Security Challenges with Kubernetes

shashank Jain
11 min readJan 1, 2019

The motivation behind this blog is to highlight security aspects around how to build/deploy/run secure containers using kubernetes as the orchestration engine. The aspects entail security from what kind of ownership a container runs as and what privileges in terms of file system/port access / capabilities a container should be allowed so that the whole environment runs in a secure way and chances of breach are limited. The very fact that by using Docker as the container runtime which shares the kernel, the kernel vulnerabilities found in the wild increase the attack vector tremendously. To mitigate this the approach taken is around the lines of defense in depth principle which entails having different layers of security around the workloads. So, the document is not just limited to applying static checks in terms of security but also proposes some runtime aspects which can be applied to harden the security perimeter.

K8s cluster operator security perspective:

From a cluster operations POV, a cluster should have hardening of the default setup. This will include how from network perspective; the cluster security looks like. How are the tenants isolated from the network standpoint? This also entails with what privileges a containerized workload can run. Keeping this in mind, and using the concept of pod security policies certain aspects can be hardened as illustrated below

Pod Security Policies: Kubernetes v1.13 [beta]

a. Read only rootfs — The root file system is the set of binaries with userspace utilities needed to interface with the kernel. With rootfs having write permissions, a possibility of a container image to download some binaries is possible. Since hard to check during runtime what binaries are downloaded, a recommended way is not allow any further installation during runtime on rootfs by making rootfs as read only. This also fits well with the notion of immutable infrastructure. Linux kit as an example provides a read only rootfs.

b. Host port access disallowed — There are several processes running on host like kubelet, docker daemon (on domain socket) which can be subject to possible attacks from within the pods. The idea here is to block the access to such ports.

c. Capabilities restriction — Assess the set of Linux capabilities needed for a pod. Define the set of capabilities as part of the PSP. A service operator can choose to apply the capabilities from within that set. Anything beyond should be blocked. Another aspect to be considered here, is that if we use user namespaces there will be a different notion of certain capabilities within the user namespace. As an example, we possibly can have no capability of mounting outside the namespace but within the user namespace we can have that for selective FS.
A popular exploit Shocker where in a container with CAP_DAC_READ_SEARCH capability could use the open_by_handle_at system call to access some privileged file data (http://stealth.openwall.net/xSports/shocker.c). With 4.14 the file system capabilities are scoped to namespace so technically any capability set on file within a user namespace doesn’t hold good if same file is executed from host.
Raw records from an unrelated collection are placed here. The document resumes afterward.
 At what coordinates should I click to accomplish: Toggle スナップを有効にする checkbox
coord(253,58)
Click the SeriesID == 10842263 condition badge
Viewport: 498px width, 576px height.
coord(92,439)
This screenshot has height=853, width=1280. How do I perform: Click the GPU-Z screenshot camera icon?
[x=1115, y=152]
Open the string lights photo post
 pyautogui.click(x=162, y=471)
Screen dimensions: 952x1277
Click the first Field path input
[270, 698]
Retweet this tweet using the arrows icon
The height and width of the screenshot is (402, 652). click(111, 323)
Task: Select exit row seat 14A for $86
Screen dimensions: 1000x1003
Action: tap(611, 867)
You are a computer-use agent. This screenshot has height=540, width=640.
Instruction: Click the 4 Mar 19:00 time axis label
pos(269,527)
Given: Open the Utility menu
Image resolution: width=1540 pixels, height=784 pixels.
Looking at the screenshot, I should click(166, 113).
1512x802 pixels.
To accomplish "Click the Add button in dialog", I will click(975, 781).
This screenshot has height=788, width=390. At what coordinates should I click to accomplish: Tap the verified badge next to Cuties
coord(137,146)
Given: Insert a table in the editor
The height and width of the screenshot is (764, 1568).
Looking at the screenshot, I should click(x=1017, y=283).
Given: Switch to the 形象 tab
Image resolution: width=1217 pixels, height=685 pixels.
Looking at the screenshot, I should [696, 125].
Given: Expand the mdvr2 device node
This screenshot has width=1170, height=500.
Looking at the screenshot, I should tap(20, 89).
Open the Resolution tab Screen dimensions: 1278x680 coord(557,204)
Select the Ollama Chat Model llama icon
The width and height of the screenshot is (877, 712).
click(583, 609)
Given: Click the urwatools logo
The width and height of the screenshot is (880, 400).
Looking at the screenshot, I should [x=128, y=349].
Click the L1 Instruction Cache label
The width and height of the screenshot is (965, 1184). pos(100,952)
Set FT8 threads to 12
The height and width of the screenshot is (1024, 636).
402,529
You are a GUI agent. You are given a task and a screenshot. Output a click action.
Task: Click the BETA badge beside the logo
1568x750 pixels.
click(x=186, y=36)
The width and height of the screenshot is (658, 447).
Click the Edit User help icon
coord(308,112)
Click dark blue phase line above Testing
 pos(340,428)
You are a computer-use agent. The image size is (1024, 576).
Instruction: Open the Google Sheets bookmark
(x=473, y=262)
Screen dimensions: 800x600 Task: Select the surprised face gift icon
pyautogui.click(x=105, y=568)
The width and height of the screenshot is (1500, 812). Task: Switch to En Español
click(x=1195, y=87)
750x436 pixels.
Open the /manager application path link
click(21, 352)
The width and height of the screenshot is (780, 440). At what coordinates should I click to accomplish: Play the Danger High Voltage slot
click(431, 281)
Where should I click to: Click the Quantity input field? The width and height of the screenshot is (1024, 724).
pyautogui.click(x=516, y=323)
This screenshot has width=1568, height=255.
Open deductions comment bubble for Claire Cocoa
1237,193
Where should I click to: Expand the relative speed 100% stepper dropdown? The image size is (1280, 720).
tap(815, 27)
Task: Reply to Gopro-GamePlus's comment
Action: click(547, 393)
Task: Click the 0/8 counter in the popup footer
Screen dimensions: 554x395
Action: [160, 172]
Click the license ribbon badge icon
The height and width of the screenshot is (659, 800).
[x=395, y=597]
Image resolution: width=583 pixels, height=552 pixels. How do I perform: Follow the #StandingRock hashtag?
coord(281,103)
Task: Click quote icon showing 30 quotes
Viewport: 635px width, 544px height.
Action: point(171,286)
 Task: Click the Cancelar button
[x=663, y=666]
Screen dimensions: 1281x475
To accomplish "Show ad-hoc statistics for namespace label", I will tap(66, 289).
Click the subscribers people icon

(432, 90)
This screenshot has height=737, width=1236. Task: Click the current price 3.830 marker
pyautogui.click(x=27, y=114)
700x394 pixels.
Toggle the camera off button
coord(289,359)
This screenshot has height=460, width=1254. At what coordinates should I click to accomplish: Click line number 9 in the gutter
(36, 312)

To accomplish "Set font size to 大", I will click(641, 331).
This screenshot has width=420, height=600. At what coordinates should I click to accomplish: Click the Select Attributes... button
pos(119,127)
d. Seccomp profiling — A service pod should have only a certain set of system calls enabled to reduce the possible attack vector arising out of access to certain set of sys calls. Classic example is disabling ptrace sys call from within the pod. This will reduce the attack surface tremendously and is also basis to mechanisms like gvisor or Nabla containers where the idea is to reduce this attack surface. As an example, exploit on a waitd system call led to attaining cap_net_admin capabilities in one of the known CVEs. Another known vulnerability in this area was the usage of waitd system call which allows to write data into kernel memory. Using the exploit . Other reported CVEs fixed by using seccomp filters

CVE-2014–4699- Bug in ptrace to allow privilege escalation. Fixed using disallowing ptrace sys call via seccomp

CVE-2014–9529 — Crafted keyctl() calls could cause DoS and memory corruption. Again fixed by disallowing the sys call via seccomp.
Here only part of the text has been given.